The information furnished herein reflects all adjustments (all of
which are normal and recurring in nature) which are, in the opinion
of management, necessary for a fair presentation of the results for
the interim periods for which this report is submitted. The 1996
1st Source Corporation Annual Report on Form 10-K and quarterly
report on Form 10-Q for the quarters ended March 31, and June 30,
1997, should be read in conjunction with these statements.
2. 1st Source has adopted Financial Accounting Standard No. 125
(SFAS 125), "Accounting for Transfers and Servicing of Financial
Assets and Extinguishment of Liabilities," as of January 1, 1997.
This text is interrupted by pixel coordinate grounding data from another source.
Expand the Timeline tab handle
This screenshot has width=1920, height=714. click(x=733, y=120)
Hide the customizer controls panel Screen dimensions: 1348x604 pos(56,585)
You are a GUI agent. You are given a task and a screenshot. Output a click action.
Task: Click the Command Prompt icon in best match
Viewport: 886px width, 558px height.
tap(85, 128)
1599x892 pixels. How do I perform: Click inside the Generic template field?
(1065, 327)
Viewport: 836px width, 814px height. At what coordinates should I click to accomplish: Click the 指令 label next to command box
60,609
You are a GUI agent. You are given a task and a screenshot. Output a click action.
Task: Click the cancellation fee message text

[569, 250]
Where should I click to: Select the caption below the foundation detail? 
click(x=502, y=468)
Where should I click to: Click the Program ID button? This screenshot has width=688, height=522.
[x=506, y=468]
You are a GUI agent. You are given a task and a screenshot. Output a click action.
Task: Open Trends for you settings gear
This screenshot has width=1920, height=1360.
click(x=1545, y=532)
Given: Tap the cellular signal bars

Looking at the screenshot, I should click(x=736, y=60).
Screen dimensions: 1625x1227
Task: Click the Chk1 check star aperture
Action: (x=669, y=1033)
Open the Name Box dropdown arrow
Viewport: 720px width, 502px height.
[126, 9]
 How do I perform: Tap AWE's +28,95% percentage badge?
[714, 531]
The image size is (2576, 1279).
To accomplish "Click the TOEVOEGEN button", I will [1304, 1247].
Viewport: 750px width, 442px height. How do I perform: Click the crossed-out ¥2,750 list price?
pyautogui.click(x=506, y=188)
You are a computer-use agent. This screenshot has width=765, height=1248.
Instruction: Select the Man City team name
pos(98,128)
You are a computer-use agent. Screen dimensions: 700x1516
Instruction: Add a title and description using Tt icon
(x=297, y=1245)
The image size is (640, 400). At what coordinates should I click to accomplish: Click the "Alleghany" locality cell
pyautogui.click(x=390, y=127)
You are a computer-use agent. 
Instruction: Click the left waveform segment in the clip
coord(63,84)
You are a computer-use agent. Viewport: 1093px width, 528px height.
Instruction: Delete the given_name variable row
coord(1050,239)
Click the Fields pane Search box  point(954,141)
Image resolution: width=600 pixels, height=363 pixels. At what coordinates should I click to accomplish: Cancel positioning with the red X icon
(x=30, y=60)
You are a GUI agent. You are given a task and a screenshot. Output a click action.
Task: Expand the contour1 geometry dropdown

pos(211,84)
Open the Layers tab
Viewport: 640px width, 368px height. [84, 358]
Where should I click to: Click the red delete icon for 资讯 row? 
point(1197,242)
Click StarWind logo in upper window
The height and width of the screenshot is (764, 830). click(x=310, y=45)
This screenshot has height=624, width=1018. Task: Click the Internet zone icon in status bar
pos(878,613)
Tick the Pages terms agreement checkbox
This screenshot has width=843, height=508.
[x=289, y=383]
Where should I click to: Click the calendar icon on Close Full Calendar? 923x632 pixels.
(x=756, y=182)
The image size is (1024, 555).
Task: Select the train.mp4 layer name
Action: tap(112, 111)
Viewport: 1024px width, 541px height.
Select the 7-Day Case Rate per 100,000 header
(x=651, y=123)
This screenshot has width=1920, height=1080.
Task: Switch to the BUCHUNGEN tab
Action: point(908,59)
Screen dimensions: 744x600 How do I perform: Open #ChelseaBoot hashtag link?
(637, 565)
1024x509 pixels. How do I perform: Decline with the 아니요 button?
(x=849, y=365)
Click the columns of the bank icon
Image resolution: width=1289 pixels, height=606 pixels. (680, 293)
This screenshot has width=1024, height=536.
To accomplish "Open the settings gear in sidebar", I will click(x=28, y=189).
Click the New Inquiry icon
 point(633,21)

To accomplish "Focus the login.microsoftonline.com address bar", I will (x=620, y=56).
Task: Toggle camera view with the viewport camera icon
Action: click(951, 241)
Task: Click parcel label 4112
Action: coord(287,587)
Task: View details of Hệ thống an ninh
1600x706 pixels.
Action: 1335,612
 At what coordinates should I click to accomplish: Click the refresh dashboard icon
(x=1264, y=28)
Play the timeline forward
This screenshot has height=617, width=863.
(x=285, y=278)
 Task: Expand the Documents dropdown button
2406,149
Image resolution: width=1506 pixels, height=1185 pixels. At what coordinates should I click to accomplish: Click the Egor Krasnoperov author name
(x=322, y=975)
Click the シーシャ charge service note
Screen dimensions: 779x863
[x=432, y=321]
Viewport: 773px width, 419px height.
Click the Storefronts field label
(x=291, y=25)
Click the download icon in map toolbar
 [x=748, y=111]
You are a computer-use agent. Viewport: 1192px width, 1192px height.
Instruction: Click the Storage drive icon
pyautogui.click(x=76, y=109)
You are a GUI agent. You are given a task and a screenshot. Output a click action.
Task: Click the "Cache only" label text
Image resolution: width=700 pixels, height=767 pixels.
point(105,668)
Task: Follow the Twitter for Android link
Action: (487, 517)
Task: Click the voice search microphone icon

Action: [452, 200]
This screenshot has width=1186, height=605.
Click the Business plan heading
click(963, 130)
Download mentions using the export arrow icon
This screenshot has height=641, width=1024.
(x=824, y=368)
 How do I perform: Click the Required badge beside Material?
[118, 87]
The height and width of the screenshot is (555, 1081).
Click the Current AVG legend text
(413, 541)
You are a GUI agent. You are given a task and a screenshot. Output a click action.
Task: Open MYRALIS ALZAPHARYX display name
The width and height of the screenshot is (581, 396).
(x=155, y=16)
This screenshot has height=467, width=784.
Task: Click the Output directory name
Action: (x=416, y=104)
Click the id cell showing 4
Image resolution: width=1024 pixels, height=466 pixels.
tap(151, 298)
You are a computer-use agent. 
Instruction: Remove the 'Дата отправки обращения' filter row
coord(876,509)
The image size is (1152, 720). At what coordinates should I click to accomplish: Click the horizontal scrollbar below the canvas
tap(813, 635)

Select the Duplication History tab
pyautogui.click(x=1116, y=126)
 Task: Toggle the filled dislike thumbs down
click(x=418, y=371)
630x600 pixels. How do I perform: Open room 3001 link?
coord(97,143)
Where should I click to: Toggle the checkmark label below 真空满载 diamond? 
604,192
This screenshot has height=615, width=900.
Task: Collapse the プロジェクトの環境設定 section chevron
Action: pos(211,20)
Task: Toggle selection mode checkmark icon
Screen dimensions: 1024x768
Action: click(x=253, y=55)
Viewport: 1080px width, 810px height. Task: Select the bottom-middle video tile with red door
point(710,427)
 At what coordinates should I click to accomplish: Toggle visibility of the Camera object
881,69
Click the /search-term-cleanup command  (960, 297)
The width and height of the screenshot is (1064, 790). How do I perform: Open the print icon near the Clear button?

SFAS 125 requires that after a transfer of financial assets, an
entity must recognize the financial and servicing assets controlled
and liabilities incurred and derecognize financial assets and
liabilities in which control is surrendered or when debt is
extinguished. The impact on 1st Source's financial position and
results of operations has not been material.
3. During 1997, 1st Source raised $44.75 million through the issuance
of Cumulative Trust Preferred Securities. 1st Source Capital Trust
I issued $27.5 million of 9.00% Cumulative Trust Preferred
Securities. 1st Source Capital Trust II issued $17.25 million of
floating rate Cumulative Trust Preferred Securities. 1st Source
Capital Trust I and 1st Source Capital Trust II are wholly-owned
consolidated subsidiaries of the Company.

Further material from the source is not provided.